Moldova's Gagauz region's governor met top Turkish officials in Ankara
The governor of Moldopva's autonomous region of Gagauzia, Irina Vlah, was in Ankara on June 21 for talks with top leaders, as Turkish side emphasized that the prosperity of Gagauzia was linked to the strength of Moldova.
Vlah first held a meeting with Foreign Minister Mevlüt Çavuşoğlu at parliament and was then hosted by Prime Minister Binali Yıldırım at the Prime Ministry and President Recep Tayyip Erdoğan at his presidential palace later in the day.
“Minister Çavuşoğlu gave a warm welcome to Irina Vlah because of her visit to Turkey as a representative of both Moldova and our cognates. He pointed out that a strong and prosperous Gagauzia can only exist and develop along with a strong Moldova,” Turkish diplomatic sources told the Hürriyet Daily News after the meeting between Çavuşoğlu and Vlah.
“At the meeting, the importance of incremental development in economic and commercial relations was emphasized. Çavuşoğlu underlined that Turkey will continue supporting projects in Moldova and Gagauzia,” the same diplomatic sources said.

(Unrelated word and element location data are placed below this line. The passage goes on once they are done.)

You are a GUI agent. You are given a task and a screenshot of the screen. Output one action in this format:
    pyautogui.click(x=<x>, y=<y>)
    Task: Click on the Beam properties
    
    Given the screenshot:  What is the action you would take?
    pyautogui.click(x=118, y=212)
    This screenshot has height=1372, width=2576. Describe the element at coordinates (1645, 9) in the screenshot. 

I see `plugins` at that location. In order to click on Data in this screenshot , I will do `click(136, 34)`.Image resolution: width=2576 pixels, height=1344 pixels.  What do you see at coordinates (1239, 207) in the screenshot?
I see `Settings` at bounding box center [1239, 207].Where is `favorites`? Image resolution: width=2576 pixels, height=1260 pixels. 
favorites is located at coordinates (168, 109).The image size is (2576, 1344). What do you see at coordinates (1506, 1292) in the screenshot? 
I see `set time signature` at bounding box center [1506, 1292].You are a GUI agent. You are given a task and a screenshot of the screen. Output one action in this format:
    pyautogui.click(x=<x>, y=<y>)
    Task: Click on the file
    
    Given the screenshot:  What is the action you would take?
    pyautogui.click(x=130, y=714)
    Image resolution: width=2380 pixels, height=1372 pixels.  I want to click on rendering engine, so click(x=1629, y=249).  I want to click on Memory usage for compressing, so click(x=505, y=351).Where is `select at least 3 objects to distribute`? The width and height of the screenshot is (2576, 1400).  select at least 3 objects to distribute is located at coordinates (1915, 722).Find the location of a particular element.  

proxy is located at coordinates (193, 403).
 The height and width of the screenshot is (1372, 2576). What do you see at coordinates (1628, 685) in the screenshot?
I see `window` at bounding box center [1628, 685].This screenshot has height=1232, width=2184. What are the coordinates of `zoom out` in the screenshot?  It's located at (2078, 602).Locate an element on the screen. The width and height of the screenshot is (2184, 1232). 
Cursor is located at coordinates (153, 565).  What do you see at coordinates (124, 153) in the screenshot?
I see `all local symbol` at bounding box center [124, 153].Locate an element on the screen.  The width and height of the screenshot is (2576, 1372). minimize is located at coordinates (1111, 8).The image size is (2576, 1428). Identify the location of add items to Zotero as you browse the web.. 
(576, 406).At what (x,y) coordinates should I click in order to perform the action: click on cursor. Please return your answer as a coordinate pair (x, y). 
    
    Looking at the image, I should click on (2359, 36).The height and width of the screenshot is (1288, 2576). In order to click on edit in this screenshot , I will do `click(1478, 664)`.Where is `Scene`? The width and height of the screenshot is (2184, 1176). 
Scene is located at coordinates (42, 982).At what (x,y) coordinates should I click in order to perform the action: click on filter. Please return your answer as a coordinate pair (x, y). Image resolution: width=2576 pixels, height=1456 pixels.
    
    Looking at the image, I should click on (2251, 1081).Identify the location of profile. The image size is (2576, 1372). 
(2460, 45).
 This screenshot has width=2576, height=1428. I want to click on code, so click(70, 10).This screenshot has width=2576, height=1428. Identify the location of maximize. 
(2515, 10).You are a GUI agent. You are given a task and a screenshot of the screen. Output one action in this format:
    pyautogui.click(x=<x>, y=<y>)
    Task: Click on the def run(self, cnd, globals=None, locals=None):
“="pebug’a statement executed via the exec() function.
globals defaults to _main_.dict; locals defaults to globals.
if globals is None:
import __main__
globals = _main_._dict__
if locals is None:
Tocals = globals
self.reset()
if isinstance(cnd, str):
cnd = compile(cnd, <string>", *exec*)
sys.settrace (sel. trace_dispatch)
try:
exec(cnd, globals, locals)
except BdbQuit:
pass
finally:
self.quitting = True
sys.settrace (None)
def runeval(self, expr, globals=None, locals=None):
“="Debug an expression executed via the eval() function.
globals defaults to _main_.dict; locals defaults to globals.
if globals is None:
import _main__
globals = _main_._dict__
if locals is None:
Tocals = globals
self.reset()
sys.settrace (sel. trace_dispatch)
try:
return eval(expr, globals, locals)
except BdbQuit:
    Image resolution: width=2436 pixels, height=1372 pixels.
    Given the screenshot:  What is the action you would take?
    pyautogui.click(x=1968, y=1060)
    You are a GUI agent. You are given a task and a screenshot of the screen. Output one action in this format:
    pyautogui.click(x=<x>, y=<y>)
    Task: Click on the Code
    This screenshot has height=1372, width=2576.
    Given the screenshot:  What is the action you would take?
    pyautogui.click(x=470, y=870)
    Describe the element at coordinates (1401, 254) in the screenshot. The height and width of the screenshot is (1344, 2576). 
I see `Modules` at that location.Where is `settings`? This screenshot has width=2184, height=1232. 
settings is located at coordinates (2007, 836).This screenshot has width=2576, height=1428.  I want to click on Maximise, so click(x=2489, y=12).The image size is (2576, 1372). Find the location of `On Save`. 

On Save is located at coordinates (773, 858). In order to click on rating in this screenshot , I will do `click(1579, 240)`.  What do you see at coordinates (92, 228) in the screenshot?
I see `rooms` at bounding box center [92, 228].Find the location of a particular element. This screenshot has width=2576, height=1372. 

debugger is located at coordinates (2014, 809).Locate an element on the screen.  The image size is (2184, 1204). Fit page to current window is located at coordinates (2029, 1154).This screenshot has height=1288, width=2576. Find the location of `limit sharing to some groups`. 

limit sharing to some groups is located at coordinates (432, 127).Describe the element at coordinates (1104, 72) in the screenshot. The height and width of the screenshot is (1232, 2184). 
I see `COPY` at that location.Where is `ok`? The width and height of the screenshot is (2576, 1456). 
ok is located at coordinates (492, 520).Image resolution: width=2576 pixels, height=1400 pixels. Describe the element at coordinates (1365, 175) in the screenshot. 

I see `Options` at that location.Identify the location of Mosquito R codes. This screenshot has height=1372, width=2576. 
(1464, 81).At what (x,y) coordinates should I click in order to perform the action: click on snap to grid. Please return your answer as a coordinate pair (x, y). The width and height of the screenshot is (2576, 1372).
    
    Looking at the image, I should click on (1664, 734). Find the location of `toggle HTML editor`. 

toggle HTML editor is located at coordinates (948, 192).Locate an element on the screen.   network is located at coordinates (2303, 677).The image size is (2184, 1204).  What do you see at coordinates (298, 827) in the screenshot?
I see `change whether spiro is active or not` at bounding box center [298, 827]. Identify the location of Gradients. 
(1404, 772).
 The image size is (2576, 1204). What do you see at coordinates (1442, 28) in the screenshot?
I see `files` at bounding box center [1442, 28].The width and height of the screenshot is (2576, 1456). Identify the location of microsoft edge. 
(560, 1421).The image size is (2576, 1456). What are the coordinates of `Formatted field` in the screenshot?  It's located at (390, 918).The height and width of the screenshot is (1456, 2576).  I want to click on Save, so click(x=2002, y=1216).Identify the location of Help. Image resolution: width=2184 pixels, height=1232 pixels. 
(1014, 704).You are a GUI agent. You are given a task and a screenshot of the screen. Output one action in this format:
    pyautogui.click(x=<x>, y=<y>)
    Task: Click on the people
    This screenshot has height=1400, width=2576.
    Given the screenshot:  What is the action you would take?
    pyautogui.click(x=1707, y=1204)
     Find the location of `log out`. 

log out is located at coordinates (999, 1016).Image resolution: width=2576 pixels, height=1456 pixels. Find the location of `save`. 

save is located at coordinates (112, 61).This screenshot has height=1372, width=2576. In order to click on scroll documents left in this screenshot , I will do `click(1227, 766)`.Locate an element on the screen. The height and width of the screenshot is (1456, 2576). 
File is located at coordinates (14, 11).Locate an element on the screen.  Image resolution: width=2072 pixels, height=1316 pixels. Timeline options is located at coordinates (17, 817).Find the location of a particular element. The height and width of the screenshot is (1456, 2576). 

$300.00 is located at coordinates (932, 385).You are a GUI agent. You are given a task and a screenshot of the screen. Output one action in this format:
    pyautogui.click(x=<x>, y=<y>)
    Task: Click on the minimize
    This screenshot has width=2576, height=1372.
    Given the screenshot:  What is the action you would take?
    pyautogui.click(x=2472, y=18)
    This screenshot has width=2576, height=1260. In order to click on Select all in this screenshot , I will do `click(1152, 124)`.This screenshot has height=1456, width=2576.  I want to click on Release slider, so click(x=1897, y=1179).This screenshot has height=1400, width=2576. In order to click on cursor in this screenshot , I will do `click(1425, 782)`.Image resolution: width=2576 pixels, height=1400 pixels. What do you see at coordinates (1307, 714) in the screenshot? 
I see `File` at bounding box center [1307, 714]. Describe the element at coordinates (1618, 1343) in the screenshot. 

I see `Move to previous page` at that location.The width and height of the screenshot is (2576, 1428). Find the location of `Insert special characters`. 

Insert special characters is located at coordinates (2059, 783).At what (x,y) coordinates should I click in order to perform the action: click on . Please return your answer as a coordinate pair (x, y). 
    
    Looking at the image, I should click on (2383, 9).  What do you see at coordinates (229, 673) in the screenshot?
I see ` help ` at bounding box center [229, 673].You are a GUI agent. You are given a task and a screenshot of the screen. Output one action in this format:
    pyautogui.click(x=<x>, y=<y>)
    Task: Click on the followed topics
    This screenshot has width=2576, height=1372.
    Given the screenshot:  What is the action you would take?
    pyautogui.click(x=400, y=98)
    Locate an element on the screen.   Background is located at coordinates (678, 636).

Views were also exchanged on the issue of Gagauzia opening a representative agency in Turkey and the issue of mutual educational cooperation between the two countries, they added.
The Gagauz are a predominantly Russian-speaking Turkic Orthodox minority group.
Vlah was elected as Gagauzia’s “bashkan,” or governor, in March 2015 and took her post in April 2015.
Russia and Turkey’s worsening relations over Syria have caught the Gagauzians in the middle, Vlah said in an interview with Voice of America in February 2016.
“Today it is very hard for us to express an official position on this conflict. Because we continue to keep these relationships,” Vlah told VOA.
Back in March 2015, Moscow hailed Vlah’s victory of in the regional leader’s poll in Moldova’s autonomous territory.
In a statement released at the time, the Russian Foreign Ministry said the election of Irina Vlah indicated that most Gagauzia residents support “further developing their traditionally close ties with the Russian Federation.”
Gagauzia, most of whose 160,000 people are Turkic-speaking Christians, enjoys economic autonomy but has Moldovan police, schools, and courts.
In early 2014, Gagauzia held a referendum in which voters overwhelmingly chose closer ties with Russia and opposition to Moldova-EU integration.